There are two main reasons for this choice:

  • Debugging output usually makes very little use of interpolation. In general, one is typically using #[derive(Show)] or format!("{:?}", something_to_debug), and the latter is better done via more direct convenience.

  • When creating tailored string output via interpolation, the expected "default" formatting for things like strings is unquoted and unescaped. It would be surprising if the default specifiers below did not yield `"hello, world!" as the output string.

    format!("{}, {}!", "hello", "world")
    

In other words, although more types implement fmt::Debug, most meaningful uses of interpolation (other than in such implementations) will use fmt::Display, making {} the right choice.

Use in errors

Right now, the (unstable) Error trait comes equipped with a description method yielding an Option<String>. This RFC proposes to drop this method an instead inherit from fmt::Display. It likewise proposes to make unwrap in Result depend and use fmt::Display rather than fmt::Debug.

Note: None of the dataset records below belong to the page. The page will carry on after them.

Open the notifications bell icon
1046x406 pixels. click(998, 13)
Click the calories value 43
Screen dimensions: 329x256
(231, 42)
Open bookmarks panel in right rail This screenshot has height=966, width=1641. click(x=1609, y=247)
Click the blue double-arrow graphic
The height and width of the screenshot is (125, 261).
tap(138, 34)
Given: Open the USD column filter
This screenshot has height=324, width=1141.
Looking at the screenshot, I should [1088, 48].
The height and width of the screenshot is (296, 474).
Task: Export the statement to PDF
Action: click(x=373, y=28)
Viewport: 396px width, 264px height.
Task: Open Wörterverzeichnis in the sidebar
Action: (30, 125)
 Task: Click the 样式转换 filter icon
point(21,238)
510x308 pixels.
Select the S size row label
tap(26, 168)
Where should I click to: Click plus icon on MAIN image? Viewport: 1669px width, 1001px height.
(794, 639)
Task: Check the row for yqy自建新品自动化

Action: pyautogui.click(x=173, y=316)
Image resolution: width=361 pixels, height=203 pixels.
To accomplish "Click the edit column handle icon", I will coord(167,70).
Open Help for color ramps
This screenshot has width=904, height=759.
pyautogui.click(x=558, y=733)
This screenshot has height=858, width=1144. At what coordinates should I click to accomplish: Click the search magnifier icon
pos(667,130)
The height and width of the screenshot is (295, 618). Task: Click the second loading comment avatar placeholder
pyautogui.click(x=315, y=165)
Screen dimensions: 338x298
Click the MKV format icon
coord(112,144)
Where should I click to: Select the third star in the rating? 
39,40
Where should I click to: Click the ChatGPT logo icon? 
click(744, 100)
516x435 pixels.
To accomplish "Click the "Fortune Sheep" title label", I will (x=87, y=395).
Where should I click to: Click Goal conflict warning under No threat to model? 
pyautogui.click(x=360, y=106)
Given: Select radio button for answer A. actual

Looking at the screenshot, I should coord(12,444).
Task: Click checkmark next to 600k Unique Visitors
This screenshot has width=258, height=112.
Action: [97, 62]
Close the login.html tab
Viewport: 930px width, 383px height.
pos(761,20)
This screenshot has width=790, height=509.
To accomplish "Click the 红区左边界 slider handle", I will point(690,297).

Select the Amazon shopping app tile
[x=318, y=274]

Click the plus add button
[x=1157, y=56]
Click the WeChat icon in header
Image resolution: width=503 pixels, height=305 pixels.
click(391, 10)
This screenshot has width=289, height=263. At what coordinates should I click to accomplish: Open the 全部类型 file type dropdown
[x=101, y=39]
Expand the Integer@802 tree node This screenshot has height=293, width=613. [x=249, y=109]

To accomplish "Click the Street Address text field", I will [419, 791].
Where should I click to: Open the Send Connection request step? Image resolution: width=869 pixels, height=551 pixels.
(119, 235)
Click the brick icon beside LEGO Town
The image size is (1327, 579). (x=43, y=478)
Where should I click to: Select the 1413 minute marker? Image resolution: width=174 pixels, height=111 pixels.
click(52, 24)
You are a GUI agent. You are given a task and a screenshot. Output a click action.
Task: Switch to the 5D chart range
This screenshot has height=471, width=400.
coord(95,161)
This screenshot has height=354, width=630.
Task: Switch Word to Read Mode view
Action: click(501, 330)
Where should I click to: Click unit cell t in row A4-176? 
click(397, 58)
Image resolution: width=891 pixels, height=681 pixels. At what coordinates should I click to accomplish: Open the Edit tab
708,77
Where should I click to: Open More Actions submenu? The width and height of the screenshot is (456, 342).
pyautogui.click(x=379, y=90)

The reason in both cases is the same: although errors are often thought of in terms of debugging, the messages they result in are often presented directly to the user and should thus be tailored. Tying them to fmt::Display makes it easier to remember and add such tailoring, and less likely to spew a lot of unwanted internal representation.

Alternatives

We've already explored an alternative where Show tries to play both of the roles above, and found it to be problematic. There may, however, be alternative conventions for a multi-trait world. The RFC author hopes this will emerge from the discussion thread.

Unresolved questions

(Previous questions here have been resolved in an RFC update).